Servì su una specie di cartone le omelettes, rigorosamente in coppia e numerate progressivamente secondo l’ordine di assaggio.
Iniziammo con l’omelette alla francese, rigirata su se stessa e farcita al formaggio; a seguire: la madrilena, con pezzetti di patata, fagiolini, prosciutto cotto, piselli e concentrato di pomodoro.
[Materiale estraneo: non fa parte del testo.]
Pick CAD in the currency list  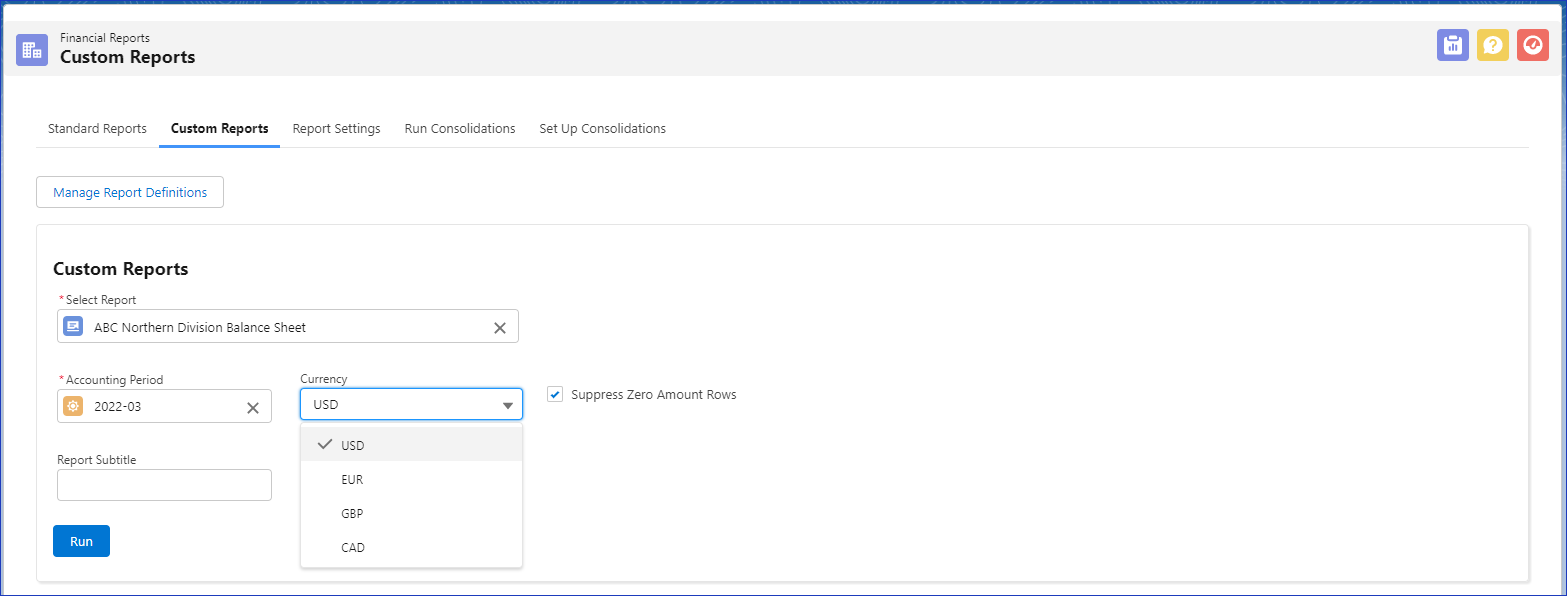352,548
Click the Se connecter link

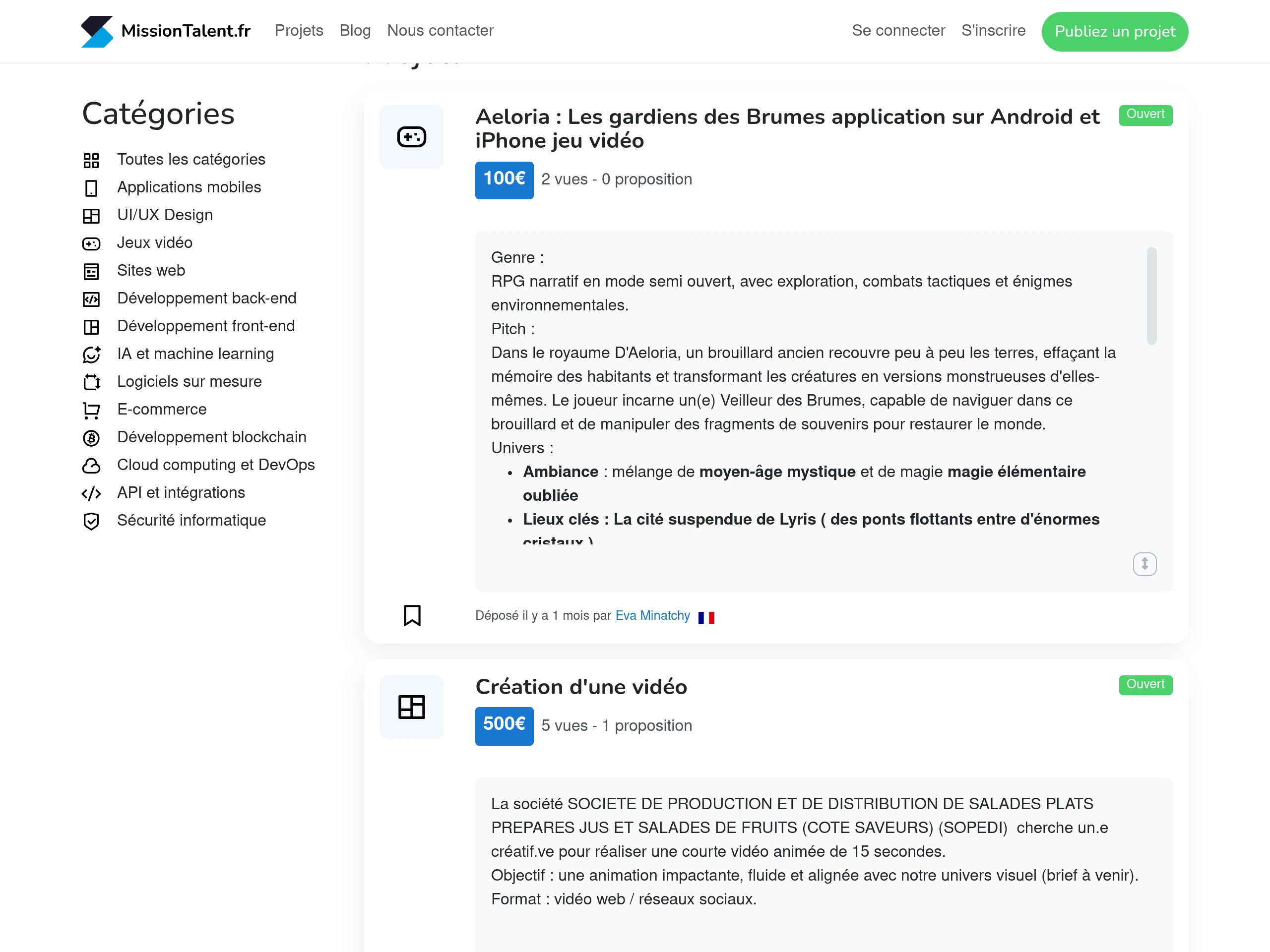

Poi la basca con peperoni verdi, pomodori pelati, aglio e, infine, alla contadina con lardo, patate e cipolle.
Ci scolammo tutto il bordeaux finché trovai il coraggio di chiedergli: «… E non provi mai rimorso?».
Non distolse lo sguardo dalle stoviglie che stava lavando:
«Ho sentito dire che questo sarà un inverno crudo, con poca neve e tanto gelo. Chissà se finalmente moriranno le cimici. Da quando non disinfestano più è un’invasione».
Facemmo notte fonda, come al solito. Dimenticai le bottiglie vuote.
Mi svegliai ancora intorpidito. Avevo lasciato la porta non serrata, come sempre. Avevo sentito delle sirene nel dormiveglia e udivo uno strano trambusto provenire dalla zona del silos.
Trovai sul tavolo un biglietto: «Questa notte non sarà eterna, è nelle cose. Eppure il solitario rimbocco di una coperta troppo corta alita il freddo di un abbandono domestico tra pensieri oscuri, umiliati, buttati giù e soffocati nel silenzio di una porta chiusa. Questa notte ho raccolto l’agonia di un uccello che non sa volare, la fedeltà di un animale scacciato che va a morire laddove incrocia fissità di stelle. La buona notizia è che tutto, al primo bagliore d’aurora, inesorabilmente scompare».

Non uscii, non volevo vederlo sul carro. Sapevo che ora era veramente libero, per sempre.